What the exercise asks =
Please write the following entries out once more, exactly.

────────

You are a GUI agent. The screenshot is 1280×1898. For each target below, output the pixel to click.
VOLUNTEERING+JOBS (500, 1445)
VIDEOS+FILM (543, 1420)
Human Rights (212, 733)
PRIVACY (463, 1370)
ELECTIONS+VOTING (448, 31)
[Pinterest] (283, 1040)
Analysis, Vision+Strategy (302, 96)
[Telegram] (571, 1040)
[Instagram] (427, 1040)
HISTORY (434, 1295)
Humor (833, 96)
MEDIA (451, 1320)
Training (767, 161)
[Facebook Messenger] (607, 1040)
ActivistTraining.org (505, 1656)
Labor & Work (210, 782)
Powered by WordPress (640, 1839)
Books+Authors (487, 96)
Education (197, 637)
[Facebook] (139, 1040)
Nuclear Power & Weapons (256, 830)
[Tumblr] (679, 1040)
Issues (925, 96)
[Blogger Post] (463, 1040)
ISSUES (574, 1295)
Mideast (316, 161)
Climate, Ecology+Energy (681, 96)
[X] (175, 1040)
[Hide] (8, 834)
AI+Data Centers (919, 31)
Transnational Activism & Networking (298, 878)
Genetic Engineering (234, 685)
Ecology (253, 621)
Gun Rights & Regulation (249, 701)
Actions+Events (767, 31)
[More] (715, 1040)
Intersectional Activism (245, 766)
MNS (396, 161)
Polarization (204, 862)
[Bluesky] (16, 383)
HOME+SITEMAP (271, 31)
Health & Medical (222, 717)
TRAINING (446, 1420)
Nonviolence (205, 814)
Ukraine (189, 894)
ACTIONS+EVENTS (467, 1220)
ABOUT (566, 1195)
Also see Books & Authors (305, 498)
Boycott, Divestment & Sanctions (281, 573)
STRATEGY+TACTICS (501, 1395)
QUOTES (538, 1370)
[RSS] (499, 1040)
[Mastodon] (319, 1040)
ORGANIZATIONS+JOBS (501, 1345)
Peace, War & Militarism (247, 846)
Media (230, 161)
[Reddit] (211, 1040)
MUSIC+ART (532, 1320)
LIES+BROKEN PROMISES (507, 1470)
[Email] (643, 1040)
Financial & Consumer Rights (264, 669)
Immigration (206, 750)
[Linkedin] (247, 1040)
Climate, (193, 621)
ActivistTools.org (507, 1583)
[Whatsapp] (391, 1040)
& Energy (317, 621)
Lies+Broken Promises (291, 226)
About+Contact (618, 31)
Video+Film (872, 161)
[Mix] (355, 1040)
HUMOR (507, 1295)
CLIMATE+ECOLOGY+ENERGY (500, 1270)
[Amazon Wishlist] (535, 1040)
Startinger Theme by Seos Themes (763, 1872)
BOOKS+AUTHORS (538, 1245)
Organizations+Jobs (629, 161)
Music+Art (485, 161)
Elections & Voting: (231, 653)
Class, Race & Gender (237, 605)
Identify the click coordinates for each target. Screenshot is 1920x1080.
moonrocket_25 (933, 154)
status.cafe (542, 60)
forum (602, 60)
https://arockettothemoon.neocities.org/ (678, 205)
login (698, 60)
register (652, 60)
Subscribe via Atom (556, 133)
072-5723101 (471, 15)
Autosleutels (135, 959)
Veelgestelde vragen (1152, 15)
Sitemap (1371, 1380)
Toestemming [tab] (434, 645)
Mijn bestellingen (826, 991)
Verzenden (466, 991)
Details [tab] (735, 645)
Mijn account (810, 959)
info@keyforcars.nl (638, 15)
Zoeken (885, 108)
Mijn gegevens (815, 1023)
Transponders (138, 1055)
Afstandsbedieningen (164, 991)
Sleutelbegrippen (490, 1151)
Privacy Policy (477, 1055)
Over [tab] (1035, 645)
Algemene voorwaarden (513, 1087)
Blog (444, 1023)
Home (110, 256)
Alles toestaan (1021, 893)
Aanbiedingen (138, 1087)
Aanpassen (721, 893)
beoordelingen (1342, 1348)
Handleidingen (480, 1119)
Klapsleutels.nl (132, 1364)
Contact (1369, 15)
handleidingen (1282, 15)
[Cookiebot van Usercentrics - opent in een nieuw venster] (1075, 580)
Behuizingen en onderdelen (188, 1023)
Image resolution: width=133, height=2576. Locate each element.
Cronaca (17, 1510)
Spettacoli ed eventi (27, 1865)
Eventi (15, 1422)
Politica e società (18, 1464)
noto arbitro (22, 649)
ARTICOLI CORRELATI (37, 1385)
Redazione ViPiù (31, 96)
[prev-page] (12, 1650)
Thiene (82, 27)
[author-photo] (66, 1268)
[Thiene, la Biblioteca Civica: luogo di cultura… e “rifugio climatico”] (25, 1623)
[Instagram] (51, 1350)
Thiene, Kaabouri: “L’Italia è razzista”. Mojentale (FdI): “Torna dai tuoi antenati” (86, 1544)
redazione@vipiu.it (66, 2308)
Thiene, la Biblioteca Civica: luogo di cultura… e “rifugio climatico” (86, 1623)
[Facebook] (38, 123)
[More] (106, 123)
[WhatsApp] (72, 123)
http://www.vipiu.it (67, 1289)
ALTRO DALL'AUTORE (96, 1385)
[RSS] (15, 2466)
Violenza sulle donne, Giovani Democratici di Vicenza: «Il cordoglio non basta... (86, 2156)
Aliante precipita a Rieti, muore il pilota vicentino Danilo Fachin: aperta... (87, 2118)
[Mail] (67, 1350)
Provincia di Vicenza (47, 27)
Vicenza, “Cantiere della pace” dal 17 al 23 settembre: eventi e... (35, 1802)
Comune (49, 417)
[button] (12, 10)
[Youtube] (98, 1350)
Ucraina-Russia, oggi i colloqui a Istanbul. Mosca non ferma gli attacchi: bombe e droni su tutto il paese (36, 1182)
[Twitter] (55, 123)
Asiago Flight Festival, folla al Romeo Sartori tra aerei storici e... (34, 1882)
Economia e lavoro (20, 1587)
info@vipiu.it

────────

Output =
You are a GUI agent. The screenshot is 1280×1898. For each target below, output the pixel to click.
VOLUNTEERING+JOBS (500, 1445)
VIDEOS+FILM (543, 1420)
Human Rights (212, 733)
PRIVACY (463, 1370)
ELECTIONS+VOTING (448, 31)
[Pinterest] (283, 1040)
Analysis, Vision+Strategy (302, 96)
[Telegram] (571, 1040)
[Instagram] (427, 1040)
HISTORY (434, 1295)
Humor (833, 96)
MEDIA (451, 1320)
Training (767, 161)
[Facebook Messenger] (607, 1040)
ActivistTraining.org (505, 1656)
Labor & Work (210, 782)
Powered by WordPress (640, 1839)
Books+Authors (487, 96)
Education (197, 637)
[Facebook] (139, 1040)
Nuclear Power & Weapons (256, 830)
[Tumblr] (679, 1040)
Issues (925, 96)
[Blogger Post] (463, 1040)
ISSUES (574, 1295)
Mideast (316, 161)
Climate, Ecology+Energy (681, 96)
[X] (175, 1040)
[Hide] (8, 834)
AI+Data Centers (919, 31)
Transnational Activism & Networking (298, 878)
Genetic Engineering (234, 685)
Ecology (253, 621)
Gun Rights & Regulation (249, 701)
Actions+Events (767, 31)
[More] (715, 1040)
Intersectional Activism (245, 766)
MNS (396, 161)
Polarization (204, 862)
[Bluesky] (16, 383)
HOME+SITEMAP (271, 31)
Health & Medical (222, 717)
TRAINING (446, 1420)
Nonviolence (205, 814)
Ukraine (189, 894)
ACTIONS+EVENTS (467, 1220)
ABOUT (566, 1195)
Also see Books & Authors (305, 498)
Boycott, Divestment & Sanctions (281, 573)
STRATEGY+TACTICS (501, 1395)
QUOTES (538, 1370)
[RSS] (499, 1040)
[Mastodon] (319, 1040)
ORGANIZATIONS+JOBS (501, 1345)
Peace, War & Militarism (247, 846)
Media (230, 161)
[Reddit] (211, 1040)
MUSIC+ART (532, 1320)
LIES+BROKEN PROMISES (507, 1470)
[Email] (643, 1040)
Financial & Consumer Rights (264, 669)
Immigration (206, 750)
[Linkedin] (247, 1040)
Climate, (193, 621)
ActivistTools.org (507, 1583)
[Whatsapp] (391, 1040)
& Energy (317, 621)
Lies+Broken Promises (291, 226)
About+Contact (618, 31)
Video+Film (872, 161)
[Mix] (355, 1040)
HUMOR (507, 1295)
CLIMATE+ECOLOGY+ENERGY (500, 1270)
[Amazon Wishlist] (535, 1040)
Startinger Theme by Seos Themes (763, 1872)
BOOKS+AUTHORS (538, 1245)
Organizations+Jobs (629, 161)
Music+Art (485, 161)
Elections & Voting: (231, 653)
Class, Race & Gender (237, 605)
Identify the click coordinates for each target. Screenshot is 1920x1080.
moonrocket_25 (933, 154)
status.cafe (542, 60)
forum (602, 60)
https://arockettothemoon.neocities.org/ (678, 205)
login (698, 60)
register (652, 60)
Subscribe via Atom (556, 133)
072-5723101 (471, 15)
Autosleutels (135, 959)
Veelgestelde vragen (1152, 15)
Sitemap (1371, 1380)
Toestemming [tab] (434, 645)
Mijn bestellingen (826, 991)
Verzenden (466, 991)
Details [tab] (735, 645)
Mijn account (810, 959)
info@keyforcars.nl (638, 15)
Zoeken (885, 108)
Mijn gegevens (815, 1023)
Transponders (138, 1055)
Afstandsbedieningen (164, 991)
Sleutelbegrippen (490, 1151)
Privacy Policy (477, 1055)
Over [tab] (1035, 645)
Algemene voorwaarden (513, 1087)
Blog (444, 1023)
Home (110, 256)
Alles toestaan (1021, 893)
Aanbiedingen (138, 1087)
Aanpassen (721, 893)
beoordelingen (1342, 1348)
Handleidingen (480, 1119)
Klapsleutels.nl (132, 1364)
Contact (1369, 15)
handleidingen (1282, 15)
[Cookiebot van Usercentrics - opent in een nieuw venster] (1075, 580)
Behuizingen en onderdelen (188, 1023)
Image resolution: width=133, height=2576. Locate each element.
Cronaca (17, 1510)
Spettacoli ed eventi (27, 1865)
Eventi (15, 1422)
Politica e società (18, 1464)
noto arbitro (22, 649)
ARTICOLI CORRELATI (37, 1385)
Redazione ViPiù (31, 96)
[prev-page] (12, 1650)
Thiene (82, 27)
[author-photo] (66, 1268)
[Thiene, la Biblioteca Civica: luogo di cultura… e “rifugio climatico”] (25, 1623)
[Instagram] (51, 1350)
Thiene, Kaabouri: “L’Italia è razzista”. Mojentale (FdI): “Torna dai tuoi antenati” (86, 1544)
redazione@vipiu.it (66, 2308)
Thiene, la Biblioteca Civica: luogo di cultura… e “rifugio climatico” (86, 1623)
[Facebook] (38, 123)
[More] (106, 123)
[WhatsApp] (72, 123)
http://www.vipiu.it (67, 1289)
ALTRO DALL'AUTORE (96, 1385)
[RSS] (15, 2466)
Violenza sulle donne, Giovani Democratici di Vicenza: «Il cordoglio non basta... (86, 2156)
Aliante precipita a Rieti, muore il pilota vicentino Danilo Fachin: aperta... (87, 2118)
[Mail] (67, 1350)
Provincia di Vicenza (47, 27)
Vicenza, “Cantiere della pace” dal 17 al 23 settembre: eventi e... (35, 1802)
Comune (49, 417)
[button] (12, 10)
[Youtube] (98, 1350)
Ucraina-Russia, oggi i colloqui a Istanbul. Mosca non ferma gli attacchi: bombe e droni su tutto il paese (36, 1182)
[Twitter] (55, 123)
Asiago Flight Festival, folla al Romeo Sartori tra aerei storici e... (34, 1882)
Economia e lavoro (20, 1587)
info@vipiu.it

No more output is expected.